I begin with the origin of the word. The Old English, cynd, means origin, birth, race, family, kin. Germanic origin of kind meant natural, native, genteel, gentle, and gentry. Both the English and German words came from the Greek word or prefix gena or genesis meaning birth or beginning, thus the German word, kinder or child. The Sanskrit word for kind came from the prefix gn from the Greek. Maybe our ancestors learned kindness from their kin. 

A few years ago "random acts of kindness" were in vogue. While I think these acts are wonderful and in no way to be diminished, I am after a deeper kindness, a way of walking through the world.
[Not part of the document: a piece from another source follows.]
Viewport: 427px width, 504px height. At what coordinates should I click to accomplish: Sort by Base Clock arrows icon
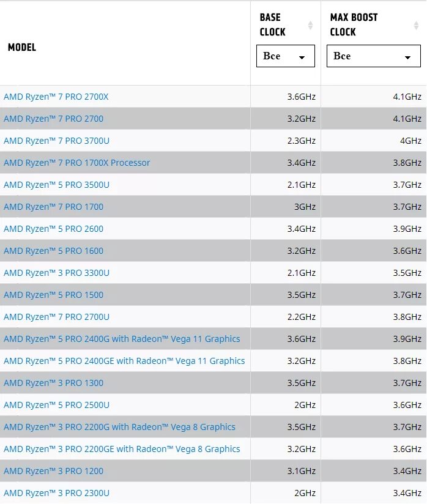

I am looking for kindness as a steady presence to what I encounter. This variety of kindness, at least for me, needs careful tending. 

The universe nudges me toward kindness. My daughter sent this little vase in my Christmas package. It goes nicely with my current journal. Until I have wildflowers it sits on my desk. I read this story of kindness in The Daily Good that I loved. Today I am thinking of two questions I heard or read recommended as a practice: "Is what I am about to do or say kind?" "Is it necessary?" So I look forward to this New Year with hope and kindness. Peace, joy, love, and light.